Available records =>
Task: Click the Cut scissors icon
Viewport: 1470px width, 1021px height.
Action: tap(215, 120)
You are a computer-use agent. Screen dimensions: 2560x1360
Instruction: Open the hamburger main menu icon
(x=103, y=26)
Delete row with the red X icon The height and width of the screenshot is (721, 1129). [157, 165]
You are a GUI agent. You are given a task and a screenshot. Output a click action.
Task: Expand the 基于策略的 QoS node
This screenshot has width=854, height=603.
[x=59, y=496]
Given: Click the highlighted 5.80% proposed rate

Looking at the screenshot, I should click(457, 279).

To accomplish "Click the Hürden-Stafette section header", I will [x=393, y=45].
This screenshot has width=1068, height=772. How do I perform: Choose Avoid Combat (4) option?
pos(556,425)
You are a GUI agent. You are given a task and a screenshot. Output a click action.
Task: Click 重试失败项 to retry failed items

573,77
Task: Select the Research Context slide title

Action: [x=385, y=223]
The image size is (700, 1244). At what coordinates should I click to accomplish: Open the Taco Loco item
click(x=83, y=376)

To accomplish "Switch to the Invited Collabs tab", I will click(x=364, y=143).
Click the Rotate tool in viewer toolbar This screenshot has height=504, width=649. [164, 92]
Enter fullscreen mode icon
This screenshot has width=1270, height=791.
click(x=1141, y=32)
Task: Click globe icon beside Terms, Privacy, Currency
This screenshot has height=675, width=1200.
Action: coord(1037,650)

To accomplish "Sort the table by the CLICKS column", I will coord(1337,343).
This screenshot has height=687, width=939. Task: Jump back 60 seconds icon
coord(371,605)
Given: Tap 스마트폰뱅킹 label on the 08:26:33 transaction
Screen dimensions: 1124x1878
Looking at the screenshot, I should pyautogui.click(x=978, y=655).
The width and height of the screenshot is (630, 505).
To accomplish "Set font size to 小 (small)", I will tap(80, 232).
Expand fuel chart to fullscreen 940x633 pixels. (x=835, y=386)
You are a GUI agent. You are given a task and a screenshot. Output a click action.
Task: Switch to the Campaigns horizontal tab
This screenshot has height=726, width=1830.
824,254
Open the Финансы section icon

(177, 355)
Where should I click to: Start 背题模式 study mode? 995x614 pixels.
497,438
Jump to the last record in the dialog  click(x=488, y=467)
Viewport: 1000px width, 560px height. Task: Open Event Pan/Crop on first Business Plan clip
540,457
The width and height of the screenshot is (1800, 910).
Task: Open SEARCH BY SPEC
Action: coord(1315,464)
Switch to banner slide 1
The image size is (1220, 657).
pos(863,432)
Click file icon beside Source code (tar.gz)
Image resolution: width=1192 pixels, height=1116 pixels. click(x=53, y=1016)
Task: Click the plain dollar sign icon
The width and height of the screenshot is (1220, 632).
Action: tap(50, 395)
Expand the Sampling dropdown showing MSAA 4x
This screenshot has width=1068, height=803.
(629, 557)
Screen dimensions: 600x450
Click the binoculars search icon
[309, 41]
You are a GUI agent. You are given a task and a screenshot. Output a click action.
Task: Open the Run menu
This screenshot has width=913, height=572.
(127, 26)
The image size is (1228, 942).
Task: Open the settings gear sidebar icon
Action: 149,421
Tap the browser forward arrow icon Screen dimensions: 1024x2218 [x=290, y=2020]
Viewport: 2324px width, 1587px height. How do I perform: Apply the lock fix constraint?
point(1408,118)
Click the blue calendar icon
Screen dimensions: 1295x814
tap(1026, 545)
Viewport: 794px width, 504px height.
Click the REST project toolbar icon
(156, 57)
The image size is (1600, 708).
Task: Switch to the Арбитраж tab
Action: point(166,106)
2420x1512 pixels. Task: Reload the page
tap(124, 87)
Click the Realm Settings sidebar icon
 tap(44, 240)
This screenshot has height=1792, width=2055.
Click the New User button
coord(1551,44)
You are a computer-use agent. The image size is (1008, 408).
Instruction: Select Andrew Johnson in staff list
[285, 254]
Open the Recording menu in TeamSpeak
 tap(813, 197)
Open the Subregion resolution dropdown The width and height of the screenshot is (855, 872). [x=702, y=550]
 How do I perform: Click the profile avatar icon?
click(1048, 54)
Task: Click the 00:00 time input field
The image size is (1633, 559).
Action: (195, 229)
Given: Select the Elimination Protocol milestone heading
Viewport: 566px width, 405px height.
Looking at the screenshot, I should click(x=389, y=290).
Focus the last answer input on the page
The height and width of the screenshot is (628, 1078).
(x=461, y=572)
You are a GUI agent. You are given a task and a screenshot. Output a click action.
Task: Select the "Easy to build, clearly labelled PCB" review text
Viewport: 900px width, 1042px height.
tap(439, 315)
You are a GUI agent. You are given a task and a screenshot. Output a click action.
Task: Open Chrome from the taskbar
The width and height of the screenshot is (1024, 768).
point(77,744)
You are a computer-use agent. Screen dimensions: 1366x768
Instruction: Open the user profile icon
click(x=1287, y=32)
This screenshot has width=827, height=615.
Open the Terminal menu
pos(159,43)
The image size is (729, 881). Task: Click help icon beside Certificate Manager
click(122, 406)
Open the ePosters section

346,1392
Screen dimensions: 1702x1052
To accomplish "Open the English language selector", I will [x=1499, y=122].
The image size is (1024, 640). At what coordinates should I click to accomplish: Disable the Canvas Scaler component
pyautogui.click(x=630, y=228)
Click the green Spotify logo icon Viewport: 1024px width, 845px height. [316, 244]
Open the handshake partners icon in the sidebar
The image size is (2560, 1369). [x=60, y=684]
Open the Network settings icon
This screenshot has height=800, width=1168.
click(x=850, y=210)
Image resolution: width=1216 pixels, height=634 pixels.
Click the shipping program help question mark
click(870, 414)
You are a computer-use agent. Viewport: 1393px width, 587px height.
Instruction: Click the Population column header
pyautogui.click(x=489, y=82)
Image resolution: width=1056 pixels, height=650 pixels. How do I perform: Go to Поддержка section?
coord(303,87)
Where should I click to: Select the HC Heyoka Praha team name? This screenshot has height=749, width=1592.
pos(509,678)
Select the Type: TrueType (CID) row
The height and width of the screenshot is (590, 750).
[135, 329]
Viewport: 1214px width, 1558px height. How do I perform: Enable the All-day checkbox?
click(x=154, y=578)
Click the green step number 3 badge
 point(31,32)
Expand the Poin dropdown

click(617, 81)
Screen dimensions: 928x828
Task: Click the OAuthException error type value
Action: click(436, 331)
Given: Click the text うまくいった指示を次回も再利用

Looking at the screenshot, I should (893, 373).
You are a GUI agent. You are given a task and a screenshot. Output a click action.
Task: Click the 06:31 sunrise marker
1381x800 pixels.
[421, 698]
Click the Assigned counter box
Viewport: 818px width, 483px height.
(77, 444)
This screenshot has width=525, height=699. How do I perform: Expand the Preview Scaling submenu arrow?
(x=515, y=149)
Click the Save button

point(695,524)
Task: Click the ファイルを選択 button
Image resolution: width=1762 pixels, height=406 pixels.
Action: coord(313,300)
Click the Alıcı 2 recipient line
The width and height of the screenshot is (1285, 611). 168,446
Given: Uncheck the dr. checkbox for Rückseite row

Written request => Can you rewrite the data from the start up to and including the line with "click(x=1141, y=32)", replacing "hamburger" with "three-line" and leaving everything else unchanged?

Answer to the task =>
Task: Click the Cut scissors icon
Viewport: 1470px width, 1021px height.
Action: tap(215, 120)
You are a computer-use agent. Screen dimensions: 2560x1360
Instruction: Open the three-line main menu icon
(x=103, y=26)
Delete row with the red X icon The height and width of the screenshot is (721, 1129). [157, 165]
You are a GUI agent. You are given a task and a screenshot. Output a click action.
Task: Expand the 基于策略的 QoS node
This screenshot has width=854, height=603.
[x=59, y=496]
Given: Click the highlighted 5.80% proposed rate

Looking at the screenshot, I should click(457, 279).

To accomplish "Click the Hürden-Stafette section header", I will [x=393, y=45].
This screenshot has width=1068, height=772. How do I perform: Choose Avoid Combat (4) option?
pos(556,425)
You are a GUI agent. You are given a task and a screenshot. Output a click action.
Task: Click 重试失败项 to retry failed items

573,77
Task: Select the Research Context slide title

Action: [x=385, y=223]
The image size is (700, 1244). At what coordinates should I click to accomplish: Open the Taco Loco item
click(x=83, y=376)

To accomplish "Switch to the Invited Collabs tab", I will click(x=364, y=143).
Click the Rotate tool in viewer toolbar This screenshot has height=504, width=649. [164, 92]
Enter fullscreen mode icon
This screenshot has width=1270, height=791.
click(x=1141, y=32)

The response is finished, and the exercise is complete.